Here are the key findings…


1. CAGs were about half a grade higher than previous years

Ofqual found last year’s GCSE and A-level CAGs were on average about half a grade higher than those in previous years.

But “reassuringly” the majority of relationships between grades and other features studied – such as subject and school – had not “substantially changed”, the report stated.

So although teacher grades were higher than previous years, they mostly “did not introduce any substantial bias or different patterns of grading”.

However, at A-level, there was one “statistically significant” difference in the narrowing of the gap between male and female candidates. In previous years, male candidates had received higher grades, but in 2020 this gap closed.


2. Prior attainment ‘strongest predictor’ of grades

Ofqual said the strongest predictor of grade outcomes “by far” was a student’s prior attainment, with this relationship “slightly stronger” in 2020 compared to previous years.

This could be because of teachers’ “over reliance” on prior attainment as a source of data and “not sufficiently taking into account individual candidate differences in performance”.

But it could also show CAGs factoring out “unpredictable” variations, such as exam anxiety and last minute revision seen in normal years.

There was also evidence that at the top of the grade distribution there was a “plateauing” of the link with prior attainment.

Effectively, students with the highest prior attainment received on average slightly smaller increases in grades, compared to previous years, as they were already achieving the highest grades possible.

But it meant that schools with more low prior attainment pupils saw the largest increase in grades as they had “greater headroom”, and therefore “further to travel” up the grade range.


3. Subjects with coursework mostly had largest increases

Researchers said there was evidence at both GCSE and A-level that subjects with more non-exam assessment had the largest increases in 2020 grades.

These subjects tended to be “expressive” subjects – like drama, music or dance.

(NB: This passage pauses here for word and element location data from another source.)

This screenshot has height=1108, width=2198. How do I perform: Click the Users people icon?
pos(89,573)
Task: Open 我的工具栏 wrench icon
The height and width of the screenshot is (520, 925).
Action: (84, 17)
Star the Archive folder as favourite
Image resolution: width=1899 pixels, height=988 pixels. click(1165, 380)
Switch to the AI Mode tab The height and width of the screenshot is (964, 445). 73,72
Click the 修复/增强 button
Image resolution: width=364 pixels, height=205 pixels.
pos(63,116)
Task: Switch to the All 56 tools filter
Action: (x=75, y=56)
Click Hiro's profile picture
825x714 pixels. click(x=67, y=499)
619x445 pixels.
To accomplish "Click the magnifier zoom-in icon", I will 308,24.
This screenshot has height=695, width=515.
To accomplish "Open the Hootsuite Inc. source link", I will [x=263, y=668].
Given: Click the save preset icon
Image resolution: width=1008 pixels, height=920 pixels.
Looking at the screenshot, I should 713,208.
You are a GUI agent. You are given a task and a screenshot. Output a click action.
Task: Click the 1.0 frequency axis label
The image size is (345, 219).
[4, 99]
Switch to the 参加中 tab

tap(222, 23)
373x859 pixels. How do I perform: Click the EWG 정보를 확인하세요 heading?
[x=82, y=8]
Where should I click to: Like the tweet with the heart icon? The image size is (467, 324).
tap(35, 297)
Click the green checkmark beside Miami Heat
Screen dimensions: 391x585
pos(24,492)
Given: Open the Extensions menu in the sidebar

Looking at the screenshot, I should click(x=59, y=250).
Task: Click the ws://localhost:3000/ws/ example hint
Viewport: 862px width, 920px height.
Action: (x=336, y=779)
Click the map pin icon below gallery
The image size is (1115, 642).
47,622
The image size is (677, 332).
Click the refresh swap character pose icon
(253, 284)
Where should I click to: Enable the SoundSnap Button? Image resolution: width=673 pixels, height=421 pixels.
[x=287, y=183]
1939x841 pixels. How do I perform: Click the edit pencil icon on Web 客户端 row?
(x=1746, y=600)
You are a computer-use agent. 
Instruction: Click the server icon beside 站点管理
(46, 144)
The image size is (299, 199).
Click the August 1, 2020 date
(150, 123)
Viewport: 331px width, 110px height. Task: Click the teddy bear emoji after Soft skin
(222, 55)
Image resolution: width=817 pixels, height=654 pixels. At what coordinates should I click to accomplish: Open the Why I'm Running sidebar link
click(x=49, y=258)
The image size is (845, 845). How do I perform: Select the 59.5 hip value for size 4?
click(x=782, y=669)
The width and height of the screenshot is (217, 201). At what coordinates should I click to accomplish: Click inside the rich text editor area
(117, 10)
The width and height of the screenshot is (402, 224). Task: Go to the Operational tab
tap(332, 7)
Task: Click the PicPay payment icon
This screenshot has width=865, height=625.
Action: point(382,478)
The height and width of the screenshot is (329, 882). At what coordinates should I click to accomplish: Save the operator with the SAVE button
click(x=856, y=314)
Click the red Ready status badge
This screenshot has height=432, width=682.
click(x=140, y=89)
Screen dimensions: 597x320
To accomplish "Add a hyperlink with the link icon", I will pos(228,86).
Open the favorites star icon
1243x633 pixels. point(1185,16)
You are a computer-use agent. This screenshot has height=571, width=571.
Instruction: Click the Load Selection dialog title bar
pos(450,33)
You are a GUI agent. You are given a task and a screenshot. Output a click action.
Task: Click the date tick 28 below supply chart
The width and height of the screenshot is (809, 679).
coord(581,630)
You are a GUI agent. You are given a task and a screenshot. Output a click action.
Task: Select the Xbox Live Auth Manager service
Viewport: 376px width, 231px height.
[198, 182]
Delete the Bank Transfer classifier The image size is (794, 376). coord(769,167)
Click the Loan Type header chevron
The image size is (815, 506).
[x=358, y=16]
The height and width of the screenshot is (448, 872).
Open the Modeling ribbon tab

Ofqual believes this could be because of teachers using coursework grades, usually the students’ highest graded element, to inform CAGs.


4. Biggest boost for private schools and grammars

Independent centres had amongst the greatest increase in mean grades awarded in 2020, particularly towards the top of the grade distribution for GCSEs and A-levels.

There was also some evidence that grammar schools’ outcomes increased more than mainstream secondaries at GCSE.

Although the samples for further education and sixth form colleges was “very small”, Ofqual found at GCSE there was some evidence they were being “relatively generous”.

But it was the opposite at A-level, where sixth form colleges awarded relatively lower grades, particularly at grade C.


5. ‘No evidence’ socio-economic background impacted biggest grade gaps

One of the reports looks at who was affected by the difference between CAGs and the later-scrapped calculated grades.

Researchers analysed results for the one in ten students who had calculated grades that were three or more grades lower than their CAGs.

The regulator has again said there is no evidence a students’ socio-economic background, SEND status or language were associated with the likelihood of receiving a three-grade gap.

But there was “some” evidence that females and Asian and British Asian students were more likely to receive a three-grade gap than males and white students respectively. However, the effect was “very small”.

Ofqual concludes the likelihood of experiencing a three-grade gap “was not systematically and substantially higher for specific groups of students”.